I cleaned the windows and hoovered and dusted, swept and mopped. I have sprayed so much Death To All Fleas on the carpets that they practically crackle when we walk on them, the carpets, not the fleas, that is. I hoovered it all away and sprayed some more. All of the domestic livestock has stopped scratching now, so probably the crisis is over, although it makes me itch every time I think about it.
The weather has been quite remarkably mild, and so I left the door open. This meant that the cats were at liberty to prowl as they wished, and by the time I had finished for the day there was a small cache of hunted dead things on the doorstep. There were three bees, two spiders, and a leaf. I suppose it is always good to start small, they will get to the rats in the end. I do not know how they managed the bees, I do not think I would like to try and catch one in my mouth.
I even watered the conservatory. The lemon tree has flowered, rather profusely, if even a few of them grow we will be able to have gin and tonic and whisky sours for Christmas.
In the meantime, Mark took the camper van for the man at the MOT garage to look at. He said that it needs the step on my side welding up, and to come back and put it through an MOT when it is done. We won’t get it done before we go to Scotland the day after tomorrow, so I will just have to try not to jump on the step. Mark said that it is not an impossibly difficult job, but it will take time, so it will have to wait for a little while until we can hop off the world for a while.
We knew that really, and in any case we have lately been having some anxious discussions about the camper van and its future. It is really not very well at all, and very soon it is going to need a lot of work doing to it. It is leaking in several places now, and sooner or later it is going to need a new chassis.

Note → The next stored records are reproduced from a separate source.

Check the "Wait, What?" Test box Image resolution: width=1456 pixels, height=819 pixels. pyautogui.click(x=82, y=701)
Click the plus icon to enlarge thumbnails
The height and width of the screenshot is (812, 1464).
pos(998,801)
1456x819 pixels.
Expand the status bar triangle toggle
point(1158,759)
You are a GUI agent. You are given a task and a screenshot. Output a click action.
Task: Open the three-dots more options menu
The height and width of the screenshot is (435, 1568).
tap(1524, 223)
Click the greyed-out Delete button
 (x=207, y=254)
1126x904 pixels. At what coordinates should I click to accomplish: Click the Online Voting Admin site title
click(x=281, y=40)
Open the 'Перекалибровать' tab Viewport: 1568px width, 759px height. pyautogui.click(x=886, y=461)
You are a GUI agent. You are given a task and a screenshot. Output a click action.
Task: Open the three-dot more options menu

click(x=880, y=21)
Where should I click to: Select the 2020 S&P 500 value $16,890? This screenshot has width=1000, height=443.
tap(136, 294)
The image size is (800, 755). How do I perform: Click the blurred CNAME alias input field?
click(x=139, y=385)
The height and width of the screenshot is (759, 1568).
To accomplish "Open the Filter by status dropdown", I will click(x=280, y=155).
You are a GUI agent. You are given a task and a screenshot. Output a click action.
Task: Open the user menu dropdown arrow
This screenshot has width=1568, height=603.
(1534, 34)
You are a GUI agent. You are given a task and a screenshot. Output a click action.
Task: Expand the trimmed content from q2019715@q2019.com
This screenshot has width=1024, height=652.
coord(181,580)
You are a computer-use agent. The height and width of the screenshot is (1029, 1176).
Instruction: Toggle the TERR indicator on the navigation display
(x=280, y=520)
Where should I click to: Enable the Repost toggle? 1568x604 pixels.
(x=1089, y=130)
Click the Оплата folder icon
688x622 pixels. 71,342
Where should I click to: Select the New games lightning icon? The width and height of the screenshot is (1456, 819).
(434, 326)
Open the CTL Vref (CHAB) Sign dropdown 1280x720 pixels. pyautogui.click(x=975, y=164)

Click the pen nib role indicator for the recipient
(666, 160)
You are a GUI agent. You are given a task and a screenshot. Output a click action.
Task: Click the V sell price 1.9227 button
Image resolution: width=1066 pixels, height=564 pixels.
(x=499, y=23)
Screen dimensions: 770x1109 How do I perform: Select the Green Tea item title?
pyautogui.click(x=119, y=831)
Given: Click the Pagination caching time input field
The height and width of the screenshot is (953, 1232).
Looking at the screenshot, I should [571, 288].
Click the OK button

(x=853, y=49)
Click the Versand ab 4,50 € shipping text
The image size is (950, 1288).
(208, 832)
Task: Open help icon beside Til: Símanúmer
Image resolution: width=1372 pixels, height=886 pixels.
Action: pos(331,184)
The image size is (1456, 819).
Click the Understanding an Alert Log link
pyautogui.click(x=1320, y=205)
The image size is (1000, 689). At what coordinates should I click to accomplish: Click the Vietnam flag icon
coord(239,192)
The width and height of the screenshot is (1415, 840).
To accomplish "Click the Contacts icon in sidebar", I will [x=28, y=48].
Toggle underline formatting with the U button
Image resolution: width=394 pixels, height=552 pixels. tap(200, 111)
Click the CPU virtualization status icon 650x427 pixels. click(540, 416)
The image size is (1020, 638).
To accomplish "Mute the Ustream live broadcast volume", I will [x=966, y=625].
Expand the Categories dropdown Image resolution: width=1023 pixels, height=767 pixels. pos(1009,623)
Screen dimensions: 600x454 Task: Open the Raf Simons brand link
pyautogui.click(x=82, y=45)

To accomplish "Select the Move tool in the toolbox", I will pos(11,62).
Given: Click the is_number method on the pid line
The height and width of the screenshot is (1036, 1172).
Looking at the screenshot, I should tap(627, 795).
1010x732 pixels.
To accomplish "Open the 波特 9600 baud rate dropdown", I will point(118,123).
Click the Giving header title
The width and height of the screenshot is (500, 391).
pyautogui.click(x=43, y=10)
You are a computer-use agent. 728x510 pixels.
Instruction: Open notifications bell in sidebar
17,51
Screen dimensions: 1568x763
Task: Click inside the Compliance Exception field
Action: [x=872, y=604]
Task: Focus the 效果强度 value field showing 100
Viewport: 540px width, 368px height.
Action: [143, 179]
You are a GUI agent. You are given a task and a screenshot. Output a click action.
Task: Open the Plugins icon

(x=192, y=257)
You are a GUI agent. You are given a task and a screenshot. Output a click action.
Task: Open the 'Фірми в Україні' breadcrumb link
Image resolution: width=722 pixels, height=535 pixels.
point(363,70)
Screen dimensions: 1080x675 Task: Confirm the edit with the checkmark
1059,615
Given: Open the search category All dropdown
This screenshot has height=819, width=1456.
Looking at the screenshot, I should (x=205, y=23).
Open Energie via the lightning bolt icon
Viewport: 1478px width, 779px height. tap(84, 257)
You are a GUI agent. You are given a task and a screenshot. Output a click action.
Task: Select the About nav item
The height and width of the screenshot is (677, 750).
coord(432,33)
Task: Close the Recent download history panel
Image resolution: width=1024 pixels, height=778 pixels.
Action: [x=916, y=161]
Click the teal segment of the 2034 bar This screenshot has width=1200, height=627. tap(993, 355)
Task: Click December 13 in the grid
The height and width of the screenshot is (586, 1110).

It is forty two years old. We should scrap it, but of course we are not going to, largely because we can’t afford another one.
Anyway, we like it.
Hence next year we are going to take it off the road for a few months again. We are sanguine about this, because we have done it before, and bad as it is now, it was a lot worse last time. We are going to try and keep it chugging along until Oliver has finished school, but after that it is going to need a prolonged stay in Doctor Mark’s Camper Van Hospital, actually in the bit at the bottom of the field where the National Park won’t complain about it.
A muddy field is not the best place to be doing a huge repair job, so if anybody has a spare camper van garage they are not using for the next summer, do let us know.
I stopped writing at that point and actually forgot all about this until I was in the shower, and am now in bed. If the quality of the prose deteriorates at all it is because I have a noisily purring cat helping me. She is very interested in the relationship between the tapping keys and the moving bits on the screen, and keeps trying to have a little go herself, she is a Person from Porlock if ever there was one.
I can hear Mark getting out of the shower, so probably it is time to stop.
I am going to go away and think about the camper van until I fall asleep.